-- The exercise --
Extract every line of the data below that contains the word "list". Copy each such line in full.

[Element and text location data]
-*-
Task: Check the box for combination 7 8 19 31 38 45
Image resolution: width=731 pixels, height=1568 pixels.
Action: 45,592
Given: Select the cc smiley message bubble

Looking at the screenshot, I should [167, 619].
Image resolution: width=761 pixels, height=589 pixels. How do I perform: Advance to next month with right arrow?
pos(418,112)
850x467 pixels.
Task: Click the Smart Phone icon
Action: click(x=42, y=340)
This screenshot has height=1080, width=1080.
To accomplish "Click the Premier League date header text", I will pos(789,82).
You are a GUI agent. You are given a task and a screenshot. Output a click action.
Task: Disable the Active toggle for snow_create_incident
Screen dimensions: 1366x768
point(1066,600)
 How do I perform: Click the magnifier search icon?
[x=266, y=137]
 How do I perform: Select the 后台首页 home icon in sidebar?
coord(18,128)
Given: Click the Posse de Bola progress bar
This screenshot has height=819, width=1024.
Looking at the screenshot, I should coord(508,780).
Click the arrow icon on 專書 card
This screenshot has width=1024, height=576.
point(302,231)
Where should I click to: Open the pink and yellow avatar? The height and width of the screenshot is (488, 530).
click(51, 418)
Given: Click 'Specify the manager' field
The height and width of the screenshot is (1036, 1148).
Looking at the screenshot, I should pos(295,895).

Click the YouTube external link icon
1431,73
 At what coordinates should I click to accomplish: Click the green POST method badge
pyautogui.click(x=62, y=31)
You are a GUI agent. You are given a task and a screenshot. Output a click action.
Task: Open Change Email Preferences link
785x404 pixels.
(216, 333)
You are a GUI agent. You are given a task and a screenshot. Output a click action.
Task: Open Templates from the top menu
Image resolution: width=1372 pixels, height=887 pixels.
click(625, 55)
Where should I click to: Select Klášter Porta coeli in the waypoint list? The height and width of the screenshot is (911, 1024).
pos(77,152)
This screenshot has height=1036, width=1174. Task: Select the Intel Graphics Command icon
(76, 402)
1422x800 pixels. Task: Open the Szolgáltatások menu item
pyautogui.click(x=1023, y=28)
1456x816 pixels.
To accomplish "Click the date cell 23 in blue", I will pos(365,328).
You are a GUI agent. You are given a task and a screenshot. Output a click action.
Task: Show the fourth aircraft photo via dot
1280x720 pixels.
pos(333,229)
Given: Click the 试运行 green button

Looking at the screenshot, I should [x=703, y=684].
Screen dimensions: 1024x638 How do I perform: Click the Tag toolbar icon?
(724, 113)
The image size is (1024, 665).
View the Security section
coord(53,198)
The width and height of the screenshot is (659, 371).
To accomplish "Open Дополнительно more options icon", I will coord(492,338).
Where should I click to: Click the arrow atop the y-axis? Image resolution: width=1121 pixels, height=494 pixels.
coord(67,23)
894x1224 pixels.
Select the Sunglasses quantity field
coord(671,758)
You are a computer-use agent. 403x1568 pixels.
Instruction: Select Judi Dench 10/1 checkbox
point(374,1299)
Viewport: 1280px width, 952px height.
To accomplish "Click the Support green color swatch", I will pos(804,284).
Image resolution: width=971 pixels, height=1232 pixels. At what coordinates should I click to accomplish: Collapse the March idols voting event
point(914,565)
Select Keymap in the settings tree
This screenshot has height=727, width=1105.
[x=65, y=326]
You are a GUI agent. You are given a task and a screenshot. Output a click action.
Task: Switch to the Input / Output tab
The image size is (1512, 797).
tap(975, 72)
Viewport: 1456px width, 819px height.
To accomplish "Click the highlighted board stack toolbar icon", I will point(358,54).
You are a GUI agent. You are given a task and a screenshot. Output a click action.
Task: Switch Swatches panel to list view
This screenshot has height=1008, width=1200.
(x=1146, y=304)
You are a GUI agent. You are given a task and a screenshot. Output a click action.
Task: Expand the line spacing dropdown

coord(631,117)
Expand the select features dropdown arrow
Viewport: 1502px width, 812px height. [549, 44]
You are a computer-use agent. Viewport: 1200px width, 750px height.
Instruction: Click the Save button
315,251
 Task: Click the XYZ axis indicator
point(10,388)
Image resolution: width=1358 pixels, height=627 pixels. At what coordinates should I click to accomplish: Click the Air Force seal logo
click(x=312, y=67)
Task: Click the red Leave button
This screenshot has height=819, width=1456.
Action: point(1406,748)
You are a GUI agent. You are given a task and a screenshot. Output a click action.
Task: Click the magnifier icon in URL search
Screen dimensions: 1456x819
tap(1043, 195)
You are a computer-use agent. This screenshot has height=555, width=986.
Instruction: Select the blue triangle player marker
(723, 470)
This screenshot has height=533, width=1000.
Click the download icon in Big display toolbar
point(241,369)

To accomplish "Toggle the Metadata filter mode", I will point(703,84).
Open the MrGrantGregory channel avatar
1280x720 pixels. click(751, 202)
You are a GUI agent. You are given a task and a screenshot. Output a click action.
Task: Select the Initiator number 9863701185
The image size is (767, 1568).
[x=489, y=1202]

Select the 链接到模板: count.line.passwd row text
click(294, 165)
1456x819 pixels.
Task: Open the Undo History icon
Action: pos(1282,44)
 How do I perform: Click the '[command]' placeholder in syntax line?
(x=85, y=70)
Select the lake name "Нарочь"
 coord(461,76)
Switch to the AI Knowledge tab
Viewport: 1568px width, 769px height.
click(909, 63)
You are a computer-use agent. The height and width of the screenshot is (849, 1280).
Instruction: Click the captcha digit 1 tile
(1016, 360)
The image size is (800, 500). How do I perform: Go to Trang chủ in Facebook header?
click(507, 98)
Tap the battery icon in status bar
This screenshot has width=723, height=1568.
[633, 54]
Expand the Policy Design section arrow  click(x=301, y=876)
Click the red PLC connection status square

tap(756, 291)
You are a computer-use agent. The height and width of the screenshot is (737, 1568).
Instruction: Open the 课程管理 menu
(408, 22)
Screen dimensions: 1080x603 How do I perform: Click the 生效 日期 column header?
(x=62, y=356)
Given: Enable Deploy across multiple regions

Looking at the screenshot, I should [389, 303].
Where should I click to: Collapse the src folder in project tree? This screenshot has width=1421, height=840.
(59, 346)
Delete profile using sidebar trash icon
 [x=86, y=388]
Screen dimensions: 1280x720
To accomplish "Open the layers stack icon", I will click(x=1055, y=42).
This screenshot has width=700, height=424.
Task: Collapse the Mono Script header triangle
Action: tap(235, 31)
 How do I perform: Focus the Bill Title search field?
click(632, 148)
-*-
-- Solution for this problem --
Where should I click to: Select Klášter Porta coeli in the waypoint list? The height and width of the screenshot is (911, 1024).
Task: Switch Swatches panel to list view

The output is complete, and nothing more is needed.